El caso es que hay quienes callan, no por
sensibilidad moral, sino por no comprometerse, por el groserísimo hecho
de tener la boca llena. Y así, con la andorga repleta, no es posible
hablar ni físicamente. Otros creen que basta con rezar y no
hacer—la fe sin obras—para acallar la conciencia. Un tercer grupo
dice cínicamente—perdón, queridos perros de verdad—:
sirvo, pero no creo.
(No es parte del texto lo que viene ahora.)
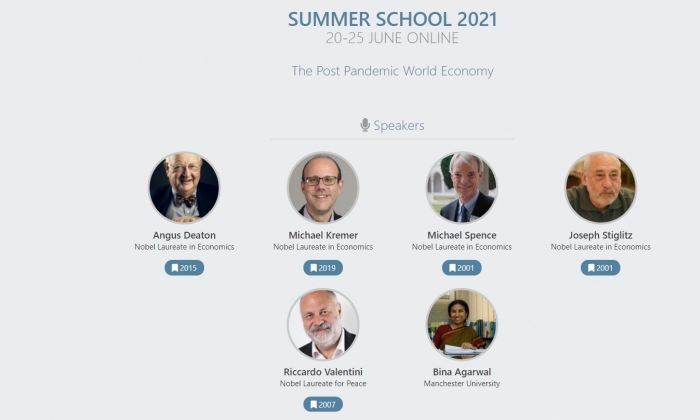Open the Bina Agarwal name link
700x420 pixels.
click(x=462, y=372)
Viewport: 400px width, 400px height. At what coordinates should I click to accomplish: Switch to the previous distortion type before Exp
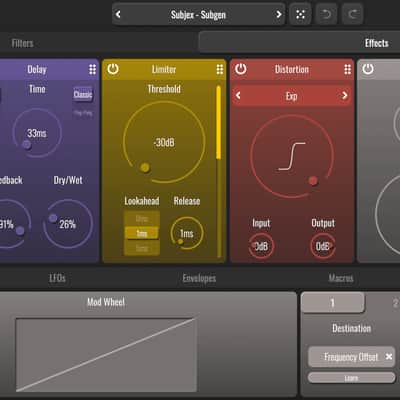238,96
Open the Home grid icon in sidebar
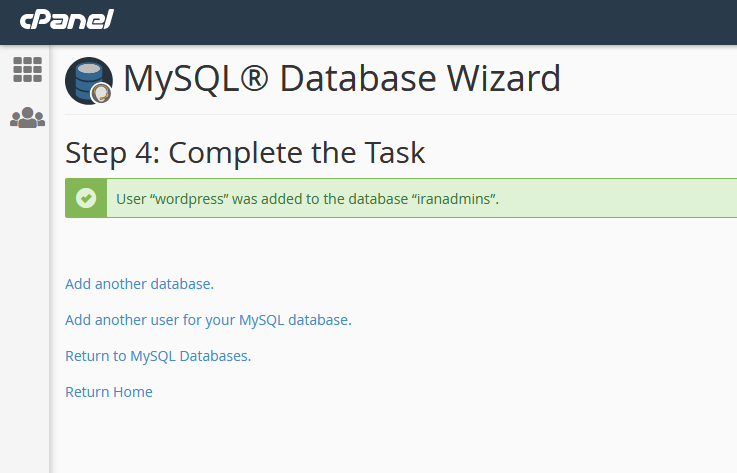Image resolution: width=737 pixels, height=473 pixels. (x=27, y=70)
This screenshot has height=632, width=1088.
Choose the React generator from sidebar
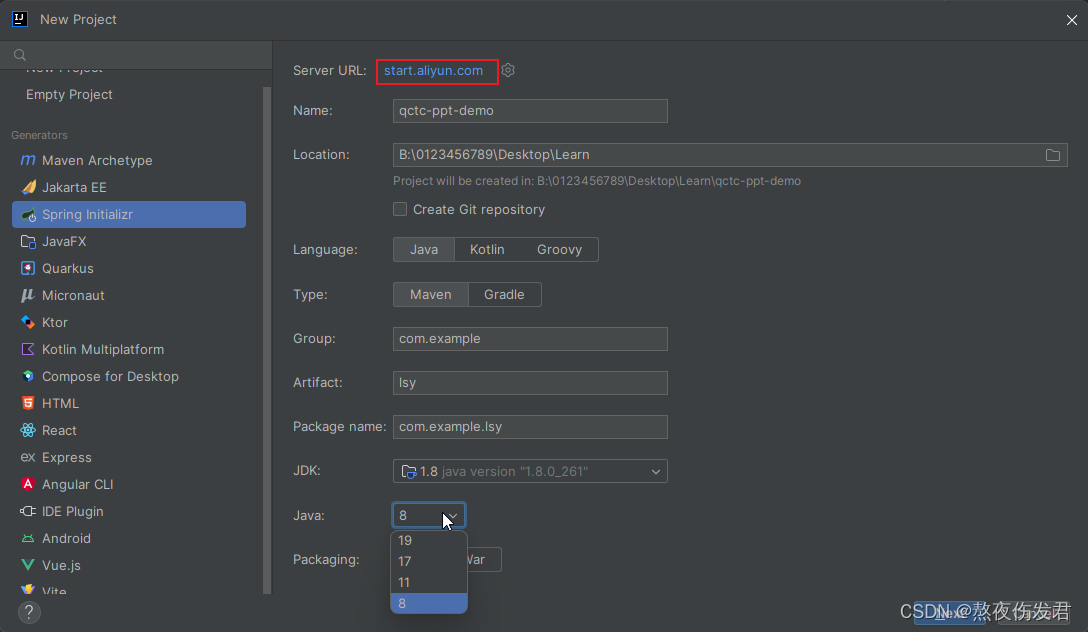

Y van viviendo, o lo que sea, agusanados,
grises, fofos, repugnantes.
¿Es que el intelectual, en el mejor
caso—no estoy dictando leyes—, es inteligente, pero carece de osatura moral, es un invertebrado espiritual, de espalda
flexible, líquido que se acomoda al recipiente que le impone el caso? Cada
vez mueren menos intelectuales por, o con sus ideas puestas, en las que no
creen. Y así resultan maestros en sabiduría libresca y bardajes
en conducta: doctrinarios, lógicos mentales, pobres hombres, mientras
los bárbaros van hasta el final—hasta el crimen—por su
pienso, sus intereses o su mando.
Por estas razones la juventud no tiene a quien
seguir, y se enrola en el dinero, en la sensualidad, en el alcohol, en el
poder, en el vicio, en la desolación, en la insolidaridad. (En
líneas generales, pues siempre quedan las antorchas, los que mantienen
la esperanza.) Si los padres también promiscúan, ¿a
quién van los hijos a pedir consejo, con quién van a ponerse a
llorar, a disparar el coraje en acción elevada? Porque la bondad, la
pobreza, la soledad, avergüenzan. “Haz lo que yo te mando y no lo
que yo hago,” es un mandato disolvente. De estas conductas parece que el
vicio—y la moral—es relativo, según el puesto que se ocupe,
la edad que se tenga, el dinero que se gaste. Otra fuente de disolución
juvenil mana de experimentar en carne propia la oposición entre las
palabras y los hechos: las gentes sonríen por delante y apuñalan
por la espalda; todo va a ser maravilloso mañana, un mañana en
que llevamos siglos. Mas ahora hay que callar, obedecer como muertos, mover el
rabo agradecido a la patada, santificar el hueso. Pero la juventud es limpia, y
de pronto descubre con indignación y certeza que de tales títeres
no puede surgir un mundo mejor. Y si viene—y vendrá—es por
los sencillos y humildes que trabajan en los talleres, en los laboratorios, en
la soledad meditadora, no por los que se espadañan en público,
rabadillas coronadas de vanidad pavorrealera, cerdos
que se dejan incensar sustituyendo a Dios.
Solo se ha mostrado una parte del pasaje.